EXERCISE
Reproduce the entries below word for word, beginning at the line that contains "You are a GUI" and continuing through the last line of the entries, both ends included. Give only those lines.

········

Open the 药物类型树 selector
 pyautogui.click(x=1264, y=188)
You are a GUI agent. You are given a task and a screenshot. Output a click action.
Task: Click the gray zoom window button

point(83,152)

········

COMPLETE ANSWER
You are a GUI agent. You are given a task and a screenshot. Output a click action.
Task: Click the gray zoom window button

point(83,152)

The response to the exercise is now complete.